Step 3: Add Custom Fonts to Your Quiz

Typography is a huge part of branding (see the examples of nonbranded vs. branded quizzes below), so being able to use your brand’s fonts in a quiz can make or break the design.

a comparison of a nonbranded quiz vs a branded quiz with custom brand styling

A) Upload and Configure Your Custom Fonts

To use custom fonts in your quiz, upload the font files to Digioh and configure the font in your account. 

If you have the font files, follow this quick tutorial on how to add fonts to your Digioh account. If you’re using Adobe Fonts, the process is different but very easy!

uploading custom fonts with CSS values

After uploading and configuring your custom font, it will appear in the Digioh editor’s font dropdown for use in your quiz.

example of a custom font uploaded to digioh

B) Apply Fonts to All Text Fields and Buttons

After adding fonts to your account, you can apply them to any text, button, or field in the quiz individually. However, to save time, you can apply the font to all text within a box easily. Go to the Main Page > Layout, then scroll down to “Apply Global Font.” Here, choose your font from the dropdown and hit the Apply button.

C) Use a Secondary Font (Optional)

If your brand uses more than one font, you can easily select each element manually and choose a different font.

Because quizzes use consistent elements across each page, you can easily apply settings across your entire quiz with the “Apply Design Settings to” feature. 

applying design settings for multiple custom fonts

Note: make sure your text looks exactly the way you want it to (color, size, weight, letter spacing, etc.) before applying the settings to other fields.

D) Add Extra CSS Styles to Your Quiz

Fonts alone aren’t always enough to keep your typography on-brand. Achieving the right look for your brand’s fonts also involves kerning, tracking, font weight, letter case, etc.

By adding Extra CSS Styles to a text element or button, you can control every aspect of your quiz’s fonts, even beyond what’s built into the Editor.

Examples of commonly-used CSS styles include:

  • font-weight
  • text-transform
  • letter-spacing
  • line-height

The “Apply Design Settings to” feature also applies Extra CSS settings to other fields, so all your custom font settings will carry over to every page of your quiz.

Step 4: Update The Quiz Background

Color is a huge part of branding and, therefore, quiz design. You can use the same background across each question page, or get creative with different looks for different questions. When it comes to quiz backgrounds, there’s no limit to your creativity. 

For example, Andie Swim’s quiz uses different background colors and images but still feels cohesive.

example of a branded quiz with custom fonts and images

To change your quiz’s background color, go to the Layout tab and choose a background color, gradient, or image. If your design uses Edge to Edge, make sure your background is set to “stretch” if you want it to fill the whole screen.

how to change the background settings for a branded quiz

Step 5: Style The Quiz Buttons

If your brand guide doesn’t include button guidelines, look to your website for button styling. 

Important button details to consider include:

  • Color
  • Border Radius
  • Hover Color
  • Other details like shadows, icons, etc

You may also need to create new styles for different types of quiz buttons to differentiate things like Back, Next, Answer Buttons, and Multi-Select Answer Buttons.
----------------
* Task goal *
Please retype the part of the quiz design guide starting at "example of a branded" and ending at "the whole screen.". The items have no connection to the quiz design guide.

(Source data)
----------------
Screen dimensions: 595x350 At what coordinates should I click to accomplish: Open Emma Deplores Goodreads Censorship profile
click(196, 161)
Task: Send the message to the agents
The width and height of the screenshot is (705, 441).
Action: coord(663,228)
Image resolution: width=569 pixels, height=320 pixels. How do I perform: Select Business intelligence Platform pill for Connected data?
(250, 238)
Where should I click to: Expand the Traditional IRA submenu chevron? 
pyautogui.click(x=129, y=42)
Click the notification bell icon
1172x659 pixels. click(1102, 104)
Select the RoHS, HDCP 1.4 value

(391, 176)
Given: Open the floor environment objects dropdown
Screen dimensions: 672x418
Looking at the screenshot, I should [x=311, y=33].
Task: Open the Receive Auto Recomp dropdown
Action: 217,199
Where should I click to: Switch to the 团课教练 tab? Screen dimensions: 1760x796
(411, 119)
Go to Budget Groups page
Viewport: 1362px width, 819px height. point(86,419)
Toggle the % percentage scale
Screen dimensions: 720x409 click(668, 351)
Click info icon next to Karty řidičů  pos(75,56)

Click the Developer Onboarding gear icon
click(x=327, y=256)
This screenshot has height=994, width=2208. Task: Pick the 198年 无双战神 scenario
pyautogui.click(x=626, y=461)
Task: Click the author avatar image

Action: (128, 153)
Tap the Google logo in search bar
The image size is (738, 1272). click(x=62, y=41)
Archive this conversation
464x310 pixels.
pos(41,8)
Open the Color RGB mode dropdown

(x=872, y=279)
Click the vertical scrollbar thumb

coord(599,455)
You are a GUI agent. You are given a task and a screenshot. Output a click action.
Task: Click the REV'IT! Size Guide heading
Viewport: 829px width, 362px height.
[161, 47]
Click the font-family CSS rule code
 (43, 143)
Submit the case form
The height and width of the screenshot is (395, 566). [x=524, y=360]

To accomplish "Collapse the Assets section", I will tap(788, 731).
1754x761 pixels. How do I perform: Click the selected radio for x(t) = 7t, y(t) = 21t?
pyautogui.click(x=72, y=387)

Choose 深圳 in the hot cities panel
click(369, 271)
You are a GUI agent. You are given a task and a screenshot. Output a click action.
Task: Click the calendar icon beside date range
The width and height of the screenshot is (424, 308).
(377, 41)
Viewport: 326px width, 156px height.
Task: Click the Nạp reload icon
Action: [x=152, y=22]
----------------
* Final result *
example of a branded quiz with custom fonts and images

To change your quiz’s background color, go to the Layout tab and choose a background color, gradient, or image. If your design uses Edge to Edge, make sure your background is set to “stretch” if you want it to fill the whole screen.